Aromatase inhibitors (AIs), which selectively inhibit aromatase activity in tissues responsible for estrogen production, have been used for the hormonal treatment of breast cancers. Given the fact that the overwhelming majority of breast cancer is hormone receptor-positive, most women are placed on AI treatment. However, although AIs are very well tolerated with a remarkably low incidence of serious adverse effects, they do carry a risk of osteoporosis and arthralgias [6]. With objective response rates of slightly more than 50% to AI therapy, there is a need for improved predictive methods to better identify patients who will benefit from it and sparing those patients who may not [7].
Here, we attempted to define a molecular signature in breast cancer tissue that can improve the predictive accuracy of a patient’s response to treatment with an AI. Currently, ERα, PR, and HER-2/neu immunoreactivity in paraffin-embedded breast cancer tissue samples are used routinely as predictive markers for responsiveness to the anti-estrogen tamoxifen [8]–[10]. We believe that a similar approach could be adopted by clinicians for selection of breast cancer patients for AI therapy; however, the molecular predictors of response to AI treatment are currently being investigated [11].

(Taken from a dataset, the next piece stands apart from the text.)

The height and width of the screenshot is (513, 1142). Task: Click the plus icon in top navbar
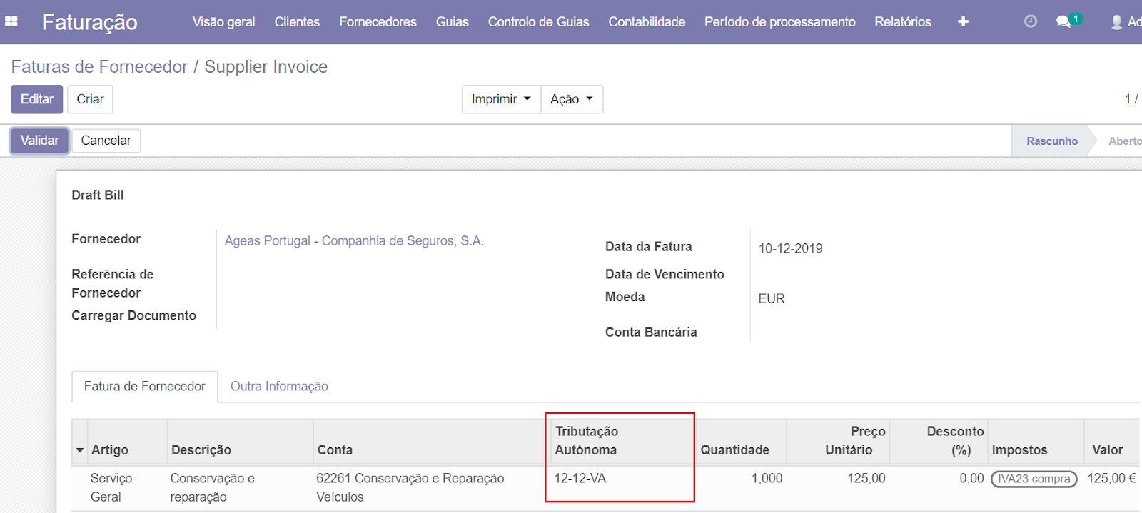(963, 21)

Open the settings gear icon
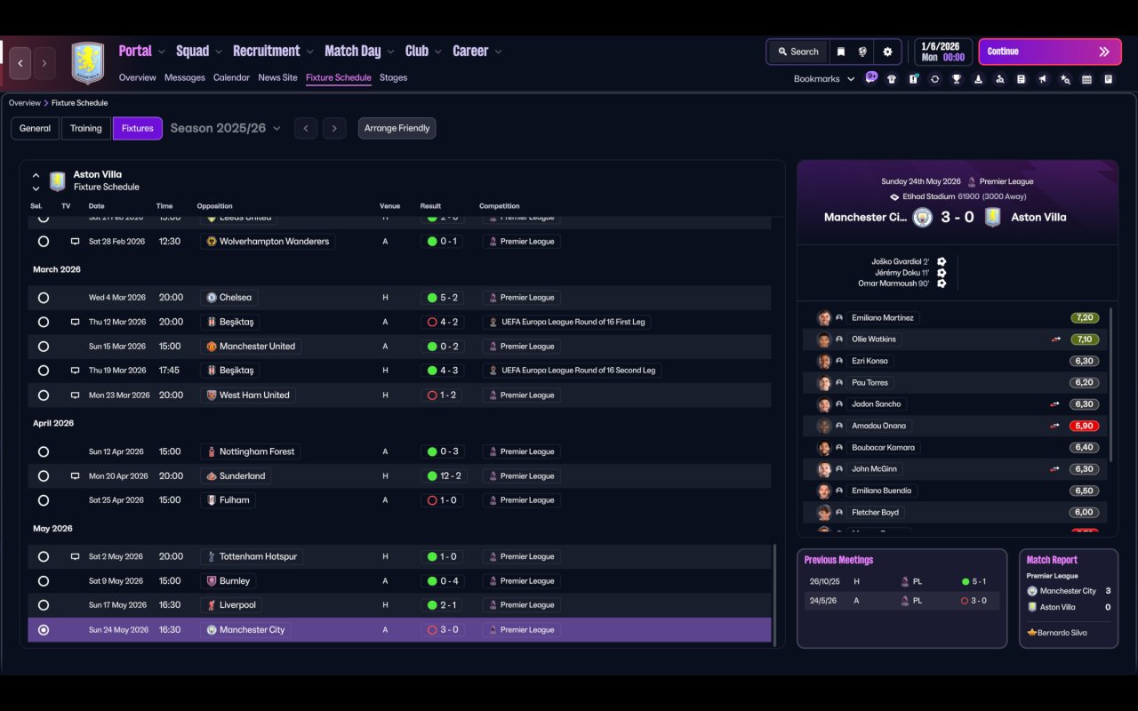(x=887, y=52)
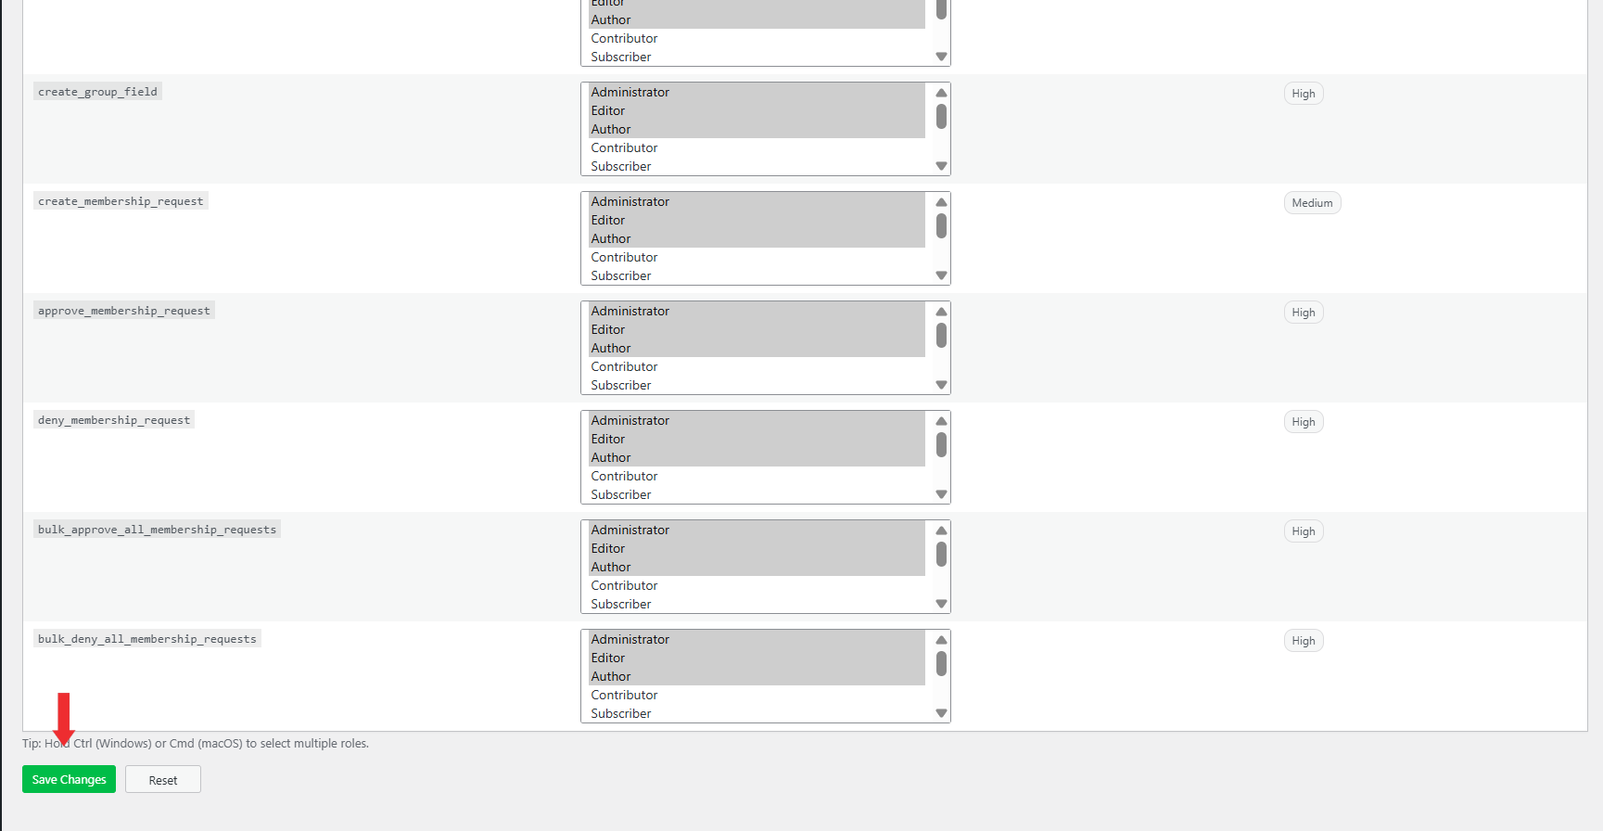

We assessed the intratumor protein and mRNA expression levels of 5 genes related to estrogen synthesis and function–genes encoding the steroidogenic enzymes AKR1C3 and aromatase; ERα; and 2 estradiol/ERα target genes, BRCA1 and PR (Figure 1) – and determined their ability to predict responsiveness to AI therapy in postmenopausal women with recurrent breast cancer who failed to respond to adjuvant tamoxifen therapy.
Materials and Methods
Patients
Written informed consent was obtained from each patient before participation. This study was approved by the Institutional Review Boards of the Royal Marsden Hospital, London, U.K. and Northwestern University. We studied primary malignant breast tumor samples from 112 postmenopausal women, defined as women aged ≥50 years who had not menstruated during the preceding 12 months, who had follicle stimulating hormone levels >40 IU/L, or who had undergone bilateral oophorectomy. All primary breast tumor samples had been excised between 1989–1995, frozen or fixed and embedded in paraffin, and stored at the breast cancer tissue bank of the Royal Marsden Hospital, London, U.K.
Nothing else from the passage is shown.